WeWork faced steep operating expenses and borrowing costs coupled with lackluster occupancy that left it struggling to stay afloat.
Founded in 2010, WeWork, Inc. is a leading provider of flexible workspaces with 777 locations across 39 countries. The Moody’s early warning system has persistently flagged the firm as a watchlist candidate with elevated credit risk from October 2022 onward. Once valued at $47 billion, WeWork attracted high-profile clients, such as IBM and Microsoft.
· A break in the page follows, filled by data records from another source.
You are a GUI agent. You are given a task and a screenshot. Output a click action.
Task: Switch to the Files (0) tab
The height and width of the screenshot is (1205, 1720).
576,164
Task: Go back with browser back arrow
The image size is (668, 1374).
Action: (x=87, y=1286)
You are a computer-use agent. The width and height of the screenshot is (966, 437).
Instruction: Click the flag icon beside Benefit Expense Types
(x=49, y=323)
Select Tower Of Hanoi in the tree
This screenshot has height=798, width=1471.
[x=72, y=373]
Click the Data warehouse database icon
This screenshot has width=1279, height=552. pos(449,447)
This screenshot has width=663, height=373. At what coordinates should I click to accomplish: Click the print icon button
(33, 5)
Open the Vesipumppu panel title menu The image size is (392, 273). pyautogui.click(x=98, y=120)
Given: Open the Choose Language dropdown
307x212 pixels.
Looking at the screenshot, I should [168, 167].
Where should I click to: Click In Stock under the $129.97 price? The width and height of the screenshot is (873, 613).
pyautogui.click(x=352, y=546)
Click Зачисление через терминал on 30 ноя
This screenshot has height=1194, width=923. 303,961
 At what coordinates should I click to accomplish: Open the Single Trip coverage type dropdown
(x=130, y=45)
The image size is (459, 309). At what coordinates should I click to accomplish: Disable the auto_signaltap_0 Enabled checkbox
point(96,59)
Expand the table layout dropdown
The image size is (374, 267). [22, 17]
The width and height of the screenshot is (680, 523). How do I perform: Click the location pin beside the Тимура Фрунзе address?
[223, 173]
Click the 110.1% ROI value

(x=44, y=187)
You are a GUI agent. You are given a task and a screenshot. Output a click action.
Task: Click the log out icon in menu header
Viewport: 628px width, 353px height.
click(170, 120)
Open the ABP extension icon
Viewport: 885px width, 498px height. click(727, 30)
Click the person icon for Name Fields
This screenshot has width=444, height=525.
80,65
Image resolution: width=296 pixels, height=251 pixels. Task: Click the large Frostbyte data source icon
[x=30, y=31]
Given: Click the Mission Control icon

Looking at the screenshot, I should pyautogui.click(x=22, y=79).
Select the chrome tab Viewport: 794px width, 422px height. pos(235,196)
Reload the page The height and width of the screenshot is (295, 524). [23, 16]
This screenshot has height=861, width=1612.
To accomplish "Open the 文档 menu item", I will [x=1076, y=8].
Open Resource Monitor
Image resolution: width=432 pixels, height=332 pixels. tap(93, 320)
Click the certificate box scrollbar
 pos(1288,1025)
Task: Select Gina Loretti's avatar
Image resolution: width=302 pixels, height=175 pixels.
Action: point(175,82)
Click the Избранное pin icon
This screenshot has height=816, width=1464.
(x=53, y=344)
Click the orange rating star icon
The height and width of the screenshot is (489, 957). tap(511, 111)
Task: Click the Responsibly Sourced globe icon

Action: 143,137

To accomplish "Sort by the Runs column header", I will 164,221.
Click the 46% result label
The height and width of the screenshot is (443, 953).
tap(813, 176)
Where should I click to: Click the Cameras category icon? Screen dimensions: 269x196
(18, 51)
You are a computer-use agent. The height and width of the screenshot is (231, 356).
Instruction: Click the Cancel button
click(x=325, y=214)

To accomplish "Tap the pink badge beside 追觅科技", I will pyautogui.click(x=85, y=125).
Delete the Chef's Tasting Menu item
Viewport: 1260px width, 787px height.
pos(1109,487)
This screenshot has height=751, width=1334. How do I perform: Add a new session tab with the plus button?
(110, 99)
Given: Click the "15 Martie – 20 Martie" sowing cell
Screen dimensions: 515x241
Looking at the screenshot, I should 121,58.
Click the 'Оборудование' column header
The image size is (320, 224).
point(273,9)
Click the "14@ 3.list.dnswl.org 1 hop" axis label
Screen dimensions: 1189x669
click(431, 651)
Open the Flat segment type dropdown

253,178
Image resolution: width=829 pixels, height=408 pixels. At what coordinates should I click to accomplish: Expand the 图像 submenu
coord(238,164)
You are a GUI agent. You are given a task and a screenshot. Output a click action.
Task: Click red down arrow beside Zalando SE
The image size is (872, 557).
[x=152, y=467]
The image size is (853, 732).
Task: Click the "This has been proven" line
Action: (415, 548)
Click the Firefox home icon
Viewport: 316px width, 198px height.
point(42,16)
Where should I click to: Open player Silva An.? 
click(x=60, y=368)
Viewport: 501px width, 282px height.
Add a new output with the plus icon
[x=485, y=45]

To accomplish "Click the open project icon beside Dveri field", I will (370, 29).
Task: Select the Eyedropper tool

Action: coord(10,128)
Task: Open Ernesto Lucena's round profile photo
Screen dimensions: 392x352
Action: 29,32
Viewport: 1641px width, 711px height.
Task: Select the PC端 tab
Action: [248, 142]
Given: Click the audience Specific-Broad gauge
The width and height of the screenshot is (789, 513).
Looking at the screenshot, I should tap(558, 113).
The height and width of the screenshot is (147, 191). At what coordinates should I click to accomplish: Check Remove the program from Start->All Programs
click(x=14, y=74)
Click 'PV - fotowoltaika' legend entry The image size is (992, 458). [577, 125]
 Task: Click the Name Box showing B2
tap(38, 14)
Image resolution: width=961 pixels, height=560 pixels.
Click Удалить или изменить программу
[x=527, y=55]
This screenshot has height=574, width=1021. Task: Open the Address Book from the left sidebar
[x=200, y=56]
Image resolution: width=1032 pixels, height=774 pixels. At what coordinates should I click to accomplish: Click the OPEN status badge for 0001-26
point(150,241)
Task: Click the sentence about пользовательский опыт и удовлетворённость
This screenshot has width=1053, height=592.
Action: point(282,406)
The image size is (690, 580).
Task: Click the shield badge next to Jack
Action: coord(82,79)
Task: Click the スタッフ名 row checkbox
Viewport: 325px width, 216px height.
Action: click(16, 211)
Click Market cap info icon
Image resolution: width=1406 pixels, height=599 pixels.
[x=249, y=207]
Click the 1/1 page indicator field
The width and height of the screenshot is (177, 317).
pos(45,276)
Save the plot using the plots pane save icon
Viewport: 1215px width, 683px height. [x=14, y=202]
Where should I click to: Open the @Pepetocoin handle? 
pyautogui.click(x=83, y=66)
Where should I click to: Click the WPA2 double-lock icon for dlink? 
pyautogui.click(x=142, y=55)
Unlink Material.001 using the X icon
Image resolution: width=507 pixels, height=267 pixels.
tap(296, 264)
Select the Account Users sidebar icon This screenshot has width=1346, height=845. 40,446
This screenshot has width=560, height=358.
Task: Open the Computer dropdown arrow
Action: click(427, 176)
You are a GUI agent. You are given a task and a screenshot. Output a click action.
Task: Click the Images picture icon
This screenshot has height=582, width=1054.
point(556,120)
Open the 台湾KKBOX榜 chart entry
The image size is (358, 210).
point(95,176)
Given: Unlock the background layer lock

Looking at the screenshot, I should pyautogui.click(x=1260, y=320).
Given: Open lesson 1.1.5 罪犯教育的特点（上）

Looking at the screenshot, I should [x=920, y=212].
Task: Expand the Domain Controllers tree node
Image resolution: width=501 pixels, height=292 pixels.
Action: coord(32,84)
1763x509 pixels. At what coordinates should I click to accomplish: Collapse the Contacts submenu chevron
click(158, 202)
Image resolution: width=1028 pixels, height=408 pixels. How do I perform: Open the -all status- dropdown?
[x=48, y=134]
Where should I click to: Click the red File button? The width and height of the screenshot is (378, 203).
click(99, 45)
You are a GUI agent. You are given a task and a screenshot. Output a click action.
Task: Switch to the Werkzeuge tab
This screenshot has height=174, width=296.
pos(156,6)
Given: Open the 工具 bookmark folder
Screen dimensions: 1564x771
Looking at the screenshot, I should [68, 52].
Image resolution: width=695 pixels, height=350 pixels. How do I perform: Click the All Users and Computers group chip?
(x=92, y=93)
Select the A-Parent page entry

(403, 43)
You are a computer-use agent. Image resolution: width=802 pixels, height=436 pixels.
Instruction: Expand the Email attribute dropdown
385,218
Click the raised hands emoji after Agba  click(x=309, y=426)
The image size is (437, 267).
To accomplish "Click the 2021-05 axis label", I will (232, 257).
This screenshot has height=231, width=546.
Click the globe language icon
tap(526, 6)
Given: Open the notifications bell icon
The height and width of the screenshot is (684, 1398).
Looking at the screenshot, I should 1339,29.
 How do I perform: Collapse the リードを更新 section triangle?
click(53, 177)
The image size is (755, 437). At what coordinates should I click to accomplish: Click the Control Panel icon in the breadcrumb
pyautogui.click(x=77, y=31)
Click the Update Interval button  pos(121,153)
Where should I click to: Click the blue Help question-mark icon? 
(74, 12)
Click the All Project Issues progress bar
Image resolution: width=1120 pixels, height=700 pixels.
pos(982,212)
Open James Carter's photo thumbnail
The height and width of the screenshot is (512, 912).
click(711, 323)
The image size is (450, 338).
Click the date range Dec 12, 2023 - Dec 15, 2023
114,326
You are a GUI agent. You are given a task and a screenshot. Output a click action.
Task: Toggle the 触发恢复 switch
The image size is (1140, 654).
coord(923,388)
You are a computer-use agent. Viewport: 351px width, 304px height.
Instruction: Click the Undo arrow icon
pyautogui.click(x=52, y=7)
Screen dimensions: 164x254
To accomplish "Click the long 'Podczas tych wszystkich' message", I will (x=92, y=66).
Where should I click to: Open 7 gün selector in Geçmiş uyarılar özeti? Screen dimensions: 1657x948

While WeWork initially benefitted from the pandemic-driven shift to flexible work outside traditional offices, it suffered sustained losses from considerable operating expenses and borrowing costs that have plagued the commercial real estate sector. WeWork’s losses were aggravated by increased competition in the supply of flexible workspaces, mass layoffs across the tech sector, and macroeconomic volatility, all of which drove high membership churn and softened demand, with only a 72% physical occupancy rate at the end of second quarter of 2023.
Largely propped up by its majority shareholder, Softbank, WeWork amassed a net long-term debt of $2.9 billion and more than $13 billion in long-term lease obligations by mid-2023. Despite efforts to bolster liquidity, renegotiate lease agreements, and deleverage its capital structure, WeWork ultimately missed a substantial interest payment in October 2023 and is expected to file for bankruptcy.